Título: Projeto tirou 10 mil famílias da coca
Autor: Lourival Sant'Anna
Fonte: O Estado de São Paulo, 11/06/2006, Internacional, p. A14,15

Parceria entre agência da ONU, governo e setor privado introduziu 30 produtos rentáveis para camponeses

Em todas as partes do mundo, substituição de cultivos ilícitos tem sido historicamente sinônimo de fracasso. Quando muito, os programas oficiais oferecem sementes, assistência técnica, insumos e crédito para os agricultores trocarem suas plantações de coca por lavouras tradicionais de milho, mandioca, etc. Quando dá tudo certo e conseguem vender, os camponeses recebem dez vez ou menos do que ganhariam com a coca - que tem preço e comprador garantidos.
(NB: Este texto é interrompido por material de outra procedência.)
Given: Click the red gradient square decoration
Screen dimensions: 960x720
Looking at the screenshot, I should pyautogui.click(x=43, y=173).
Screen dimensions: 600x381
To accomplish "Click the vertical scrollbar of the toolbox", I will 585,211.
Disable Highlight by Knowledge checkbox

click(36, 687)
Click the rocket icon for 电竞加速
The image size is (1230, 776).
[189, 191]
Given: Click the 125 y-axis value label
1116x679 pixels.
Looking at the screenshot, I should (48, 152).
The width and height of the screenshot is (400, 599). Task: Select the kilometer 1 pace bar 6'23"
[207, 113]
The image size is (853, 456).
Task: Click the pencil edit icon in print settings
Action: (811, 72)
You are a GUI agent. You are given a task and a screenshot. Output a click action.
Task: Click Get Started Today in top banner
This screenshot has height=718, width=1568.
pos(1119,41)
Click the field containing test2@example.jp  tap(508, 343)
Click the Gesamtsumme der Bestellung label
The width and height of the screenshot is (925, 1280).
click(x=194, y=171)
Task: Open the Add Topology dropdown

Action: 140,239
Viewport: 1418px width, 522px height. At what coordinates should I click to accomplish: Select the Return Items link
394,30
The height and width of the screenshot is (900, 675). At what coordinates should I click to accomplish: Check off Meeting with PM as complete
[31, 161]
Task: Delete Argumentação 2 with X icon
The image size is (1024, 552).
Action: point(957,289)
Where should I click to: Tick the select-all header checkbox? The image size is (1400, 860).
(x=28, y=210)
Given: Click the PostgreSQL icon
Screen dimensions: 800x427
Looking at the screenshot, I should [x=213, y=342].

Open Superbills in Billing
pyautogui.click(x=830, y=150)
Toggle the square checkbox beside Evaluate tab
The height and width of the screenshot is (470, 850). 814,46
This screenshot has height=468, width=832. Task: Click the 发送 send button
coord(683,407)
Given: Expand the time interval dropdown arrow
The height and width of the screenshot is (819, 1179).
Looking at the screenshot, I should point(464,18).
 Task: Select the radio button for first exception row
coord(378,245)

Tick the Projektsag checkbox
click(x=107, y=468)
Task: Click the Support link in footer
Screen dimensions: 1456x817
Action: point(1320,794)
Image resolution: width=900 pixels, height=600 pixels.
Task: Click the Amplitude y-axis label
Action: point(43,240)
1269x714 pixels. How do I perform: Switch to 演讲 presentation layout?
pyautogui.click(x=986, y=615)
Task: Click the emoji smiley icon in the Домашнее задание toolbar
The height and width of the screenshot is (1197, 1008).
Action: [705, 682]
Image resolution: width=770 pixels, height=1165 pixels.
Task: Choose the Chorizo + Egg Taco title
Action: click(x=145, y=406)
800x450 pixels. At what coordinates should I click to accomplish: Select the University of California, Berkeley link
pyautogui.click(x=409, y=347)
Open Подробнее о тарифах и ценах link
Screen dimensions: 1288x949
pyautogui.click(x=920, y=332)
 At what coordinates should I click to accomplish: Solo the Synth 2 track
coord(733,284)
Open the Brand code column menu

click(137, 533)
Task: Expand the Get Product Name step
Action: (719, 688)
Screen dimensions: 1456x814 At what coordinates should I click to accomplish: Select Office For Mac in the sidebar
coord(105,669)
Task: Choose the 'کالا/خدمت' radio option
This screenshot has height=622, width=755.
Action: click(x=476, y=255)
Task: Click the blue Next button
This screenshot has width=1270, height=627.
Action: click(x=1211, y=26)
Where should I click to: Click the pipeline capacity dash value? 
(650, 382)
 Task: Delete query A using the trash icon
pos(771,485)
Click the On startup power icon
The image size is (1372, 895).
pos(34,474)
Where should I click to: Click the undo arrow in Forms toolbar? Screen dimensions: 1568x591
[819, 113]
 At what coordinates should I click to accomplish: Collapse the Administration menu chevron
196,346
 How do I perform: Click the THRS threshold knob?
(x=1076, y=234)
O francês Thierry Rostan, do Escritório das Nações Unidas contra a Droga e o Crime (UNODC), está mudando essa história. Responsável por relações com o setor privado e levantamento de fundos desde 1999, Rostan conduz uma parceria entre camponeses, governo colombiano, países doadores e setor privado que já fez 10 mil famílias colombianas trocarem a coca por produtos de valor agregado, com venda garantida nas redes de supermercado colombianas ou para exportação. Nesses sete anos, o programa consumiu US$ 10 milhões, doados basicamente por EUA e Itália, e com ajuda também da França, Dinamarca, Suécia, Áustria e Espanha.

Os dois diferenciais do programa dirigido por Rostan são esses: os camponeses não se dedicam só a produtos agrícolas primários, de baixo valor, mas com qualidade e beneficiamento, graças a usinas construídas com dinheiro do programa; e, quando se lançam na produção, já têm comprador certo. "O narcotraficante chega para o camponês e diz: 'Garanto a compra da sua coca, porque tenho mercado'", descreve o funcionário do UNODC, que ocupa um edifício de cinco pavimentos no bairro de classe alta de Chicó, em Bogotá - um dos 121 bens confiscados do narcotraficante Efraín Antonio Hernández, do Cartel de Cali, morto em 1996. "Usamos a mesma estratégia. É uma solução de mercado."

São cerca de 30 produtos, que vão de madeira e borracha a café gourmet, jóias feitas de coco e roupas interiores, passando por iogurte com frutas amazônicas e chocolate em barra, espalhados por 11 Departamentos (Estados) do país (ver mapa na página ao lado). Alguns deles, como o café gourmet e o palmito em conserva, são exportados para a Europa. A parceria começou com a rede francesa Carrefour, com a qual Rostan tinha mais proximidade. Hoje, as três maiores cadeias de supermercado colombianas também participam.

"Começamos a vender feijão a granel, depois em sacos para supermercados, depois em lata, com toucinho", conta o francês. "Hoje, estamos competindo com a marca nacional sem problemas." Inicialmente, ele negocia preços e condições de entrega com os supermercados. Com o tempo, os produtores se habituam e fecham os negócios diretamente. Os supermercados, que fazem marketing com o valor social da substituição de cultivos, oferecem condições especiais a esses camponeses. Os produtos são livres de impostos. No ano passado, as vendas somaram US$ 6 milhões. A meta, este ano, é que alcancem US$ 10 milhões.

Inquieto, Rostan urde planos maquiavélicos. "Você, como brasileiro, não vai gostar disso", brinca ele, tirando da prateleira uma sandália Havaianas, com as cores e bandeira do Brasil. "Vamos fazer uma sandália dessas, misturando borracha com frutas amazônicas, 70% sintética e 30% natural, com bandeira da Colômbia e um selo da paz." O slogan do marketing será algo do tipo: Caminhando para a paz.

A também francesa Michelin está assistindo na melhoria da qualidade da borracha. A suíça Nestlé investiu em tanques de armazenamento de leite, e recebe em produção. "Todos saem ganhando", entusiasma-se Rostan, cuja equipe tem apenas 12 integrantes. A mudança na vida dos camponeses, diz ele, é visível. O francês se lembra de um camponês no Sul de Bolívar que, quando conheceu, não tinha eletricidade nem água. Hoje gerente de produção de chocolate e feijão, anda de terno e os filhos estão na universidade.

Segundo Rostan, não há registro de represália dos narcotraficantes, da guerrilha e dos paramilitares, por eles financiados, contra os camponeses, ou de tentativa de forçá-los a voltar a plantar coca. A razão disso é que os arranjos produtivos envolvem associações de camponeses, não indivíduos. "Eles não têm coragem de ir contra uma comunidade inteira."